Publication: Business Travel News
Publication Date: 04-JUL-05
Format: Online - approximately 3536 words
Delivery: Immediate Online Access

Article Excerpt
Business Travel News proudly names as Best Practitioners of Business Travel for 2005: Cynthia Gillen, director of procurement and travel management for Chicago-based BDO Seidman LLP; Kevin Iwamoto, global air, car and ground commodity manager for Palo Alto, Calif.-based Hewlett-Packard and chairman of the National Business Travel Association; Brenda Jackson, accounts payable analyst of non-inventory payables for Sturtevant, Wis:-based JohnsonDiversey; Brian Nichols, hotel and ground transportation manager for Wilton, Conn.-based Deloitte Services LP and Christopher Staal, vice president of global sourcing strategies for Stamford, Conn.-based Thomson Corp. While BTN cannot empirically determine which practices were best in 2005, the accomplishments of these individuals represent the best efforts of all travel professionals and reflect areas where buyers are stepping up.
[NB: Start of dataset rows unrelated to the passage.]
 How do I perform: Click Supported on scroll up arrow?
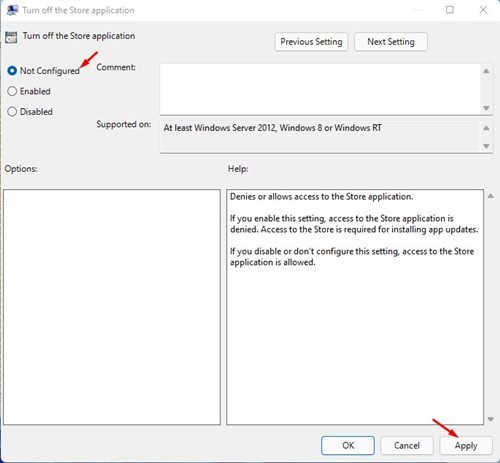coord(486,128)
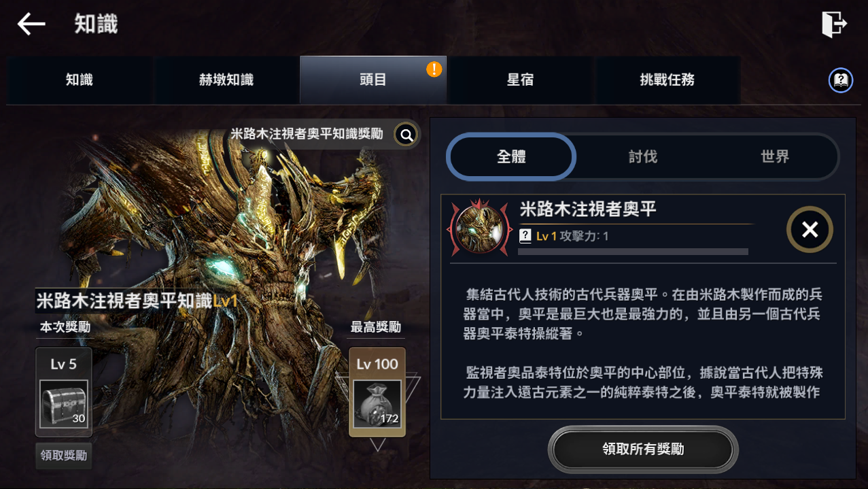Viewport: 868px width, 489px height.
Task: Switch to the 星宿 tab
Action: [520, 80]
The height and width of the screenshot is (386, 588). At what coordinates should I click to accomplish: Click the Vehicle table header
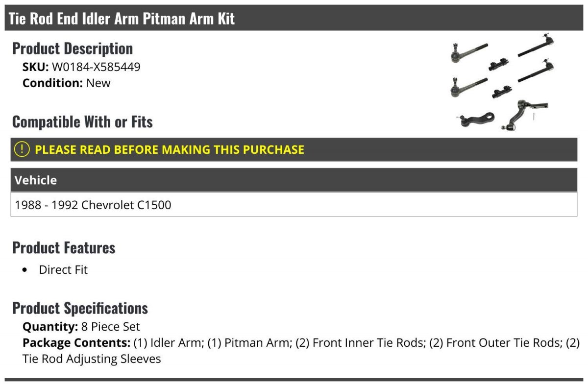tap(294, 180)
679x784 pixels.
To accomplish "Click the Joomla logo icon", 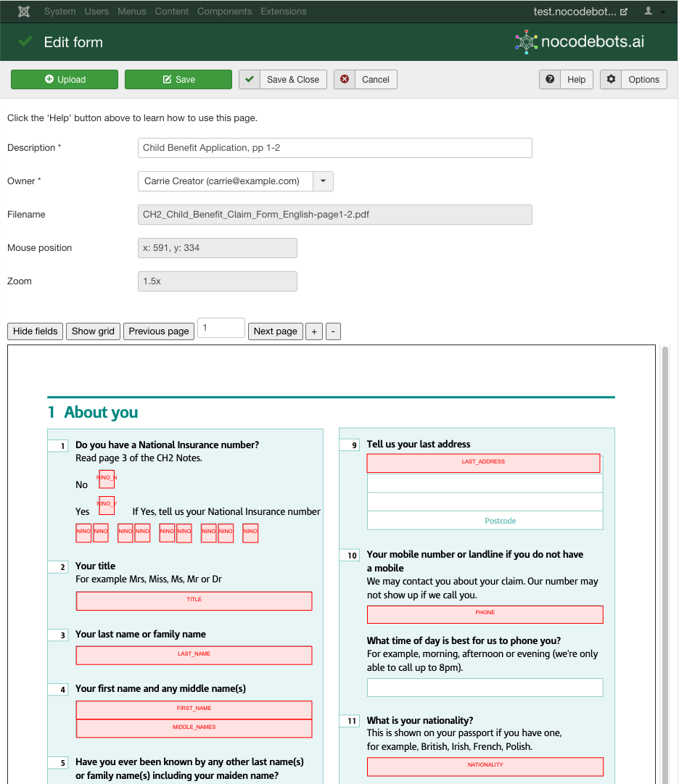I will click(25, 12).
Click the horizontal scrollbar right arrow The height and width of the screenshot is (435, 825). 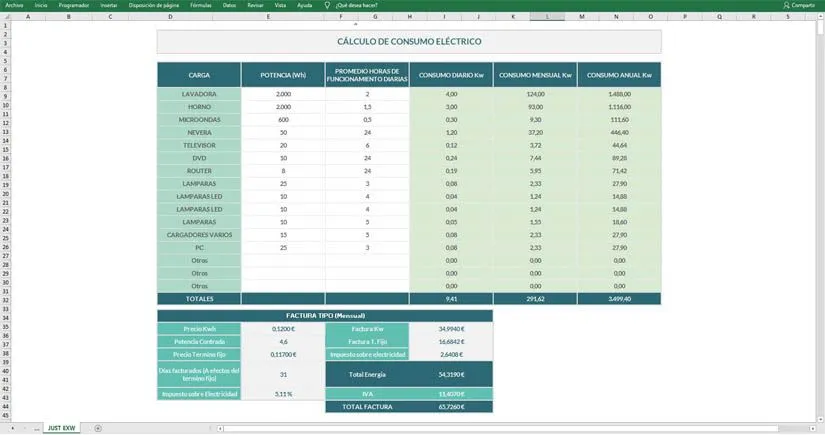[813, 428]
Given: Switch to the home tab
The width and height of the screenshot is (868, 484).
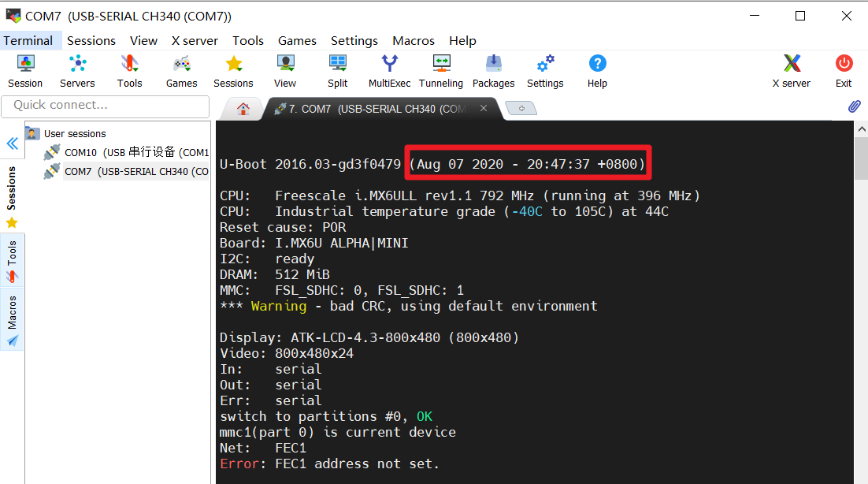Looking at the screenshot, I should coord(242,109).
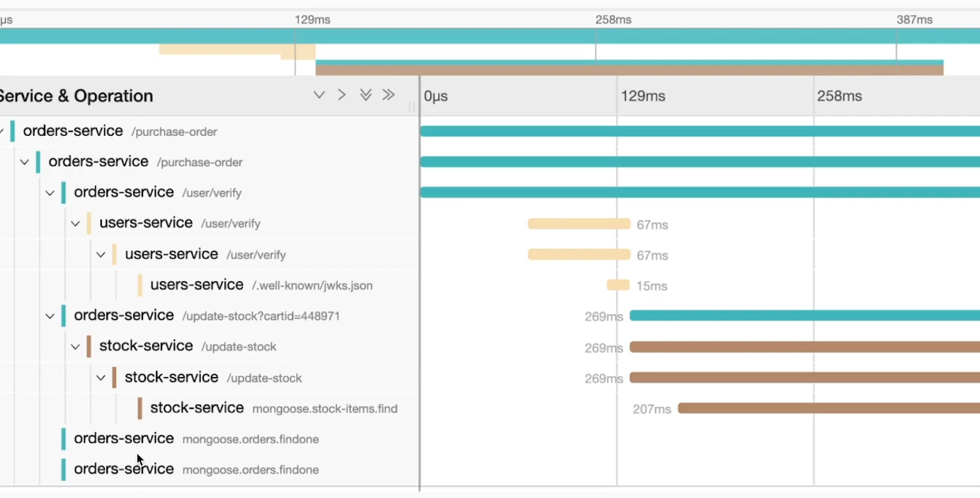The height and width of the screenshot is (498, 980).
Task: Click the teal 269ms update-stock span bar
Action: [804, 315]
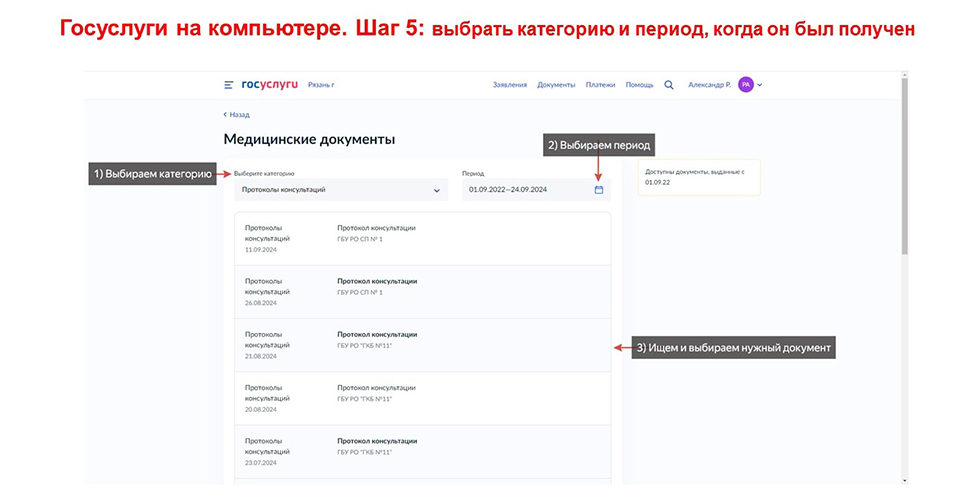Click the Госуслуги logo
The width and height of the screenshot is (965, 500).
coord(269,85)
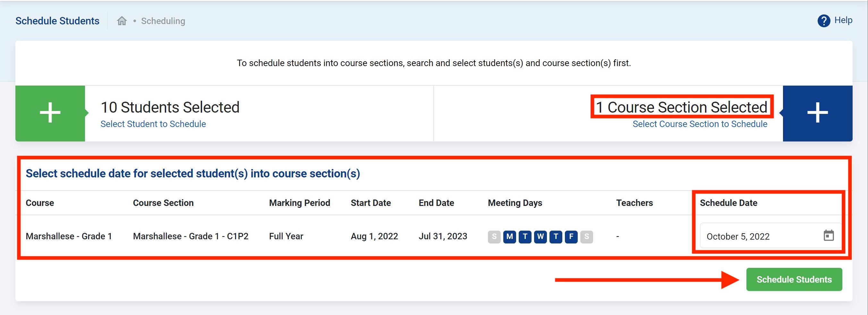Screen dimensions: 868x315
Task: Click the Help question mark icon
Action: coord(824,21)
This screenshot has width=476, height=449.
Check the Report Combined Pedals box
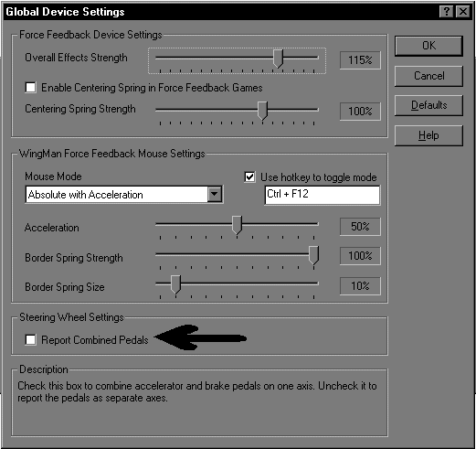point(31,339)
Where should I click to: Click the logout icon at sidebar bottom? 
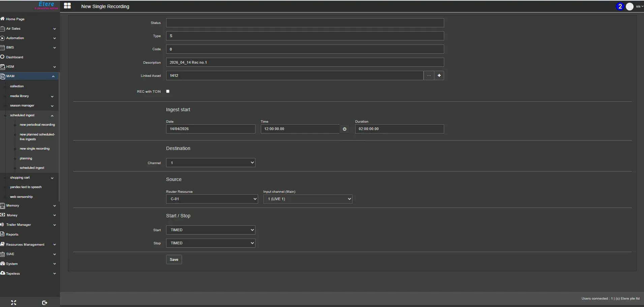pos(44,303)
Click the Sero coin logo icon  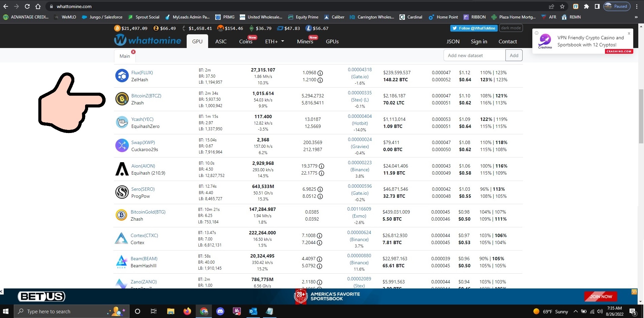122,192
BTN named Gillen for innovating the use of short-term, high-volume hotel contracts to leverage midmarket volume, Iwamoto for negotiating multiple airline alliance deals; Jackson for pioneering broad-scale, companywide use of hotel folio data for prepopulating expense reports, Nichols for implementing and helping educate the industry about enhanced rate-loading processes and Staal for Improving scorecard metrics and melding purchasing and travel management techniques.

The group last month discussed with BTN their best practices and professional excellence.

BTN: How do you identify a best practice? How much of that vision comes from experience?

Christopher Staal: Whenever you are trying to do something better, the first thing is to do some benchmarking to find best practices. You go to industry associations and periodicals and peers you network with. We don't like to use the words "best practices" because a world-class best practice may not be appropriate for a particular environment. We call it a "better practice."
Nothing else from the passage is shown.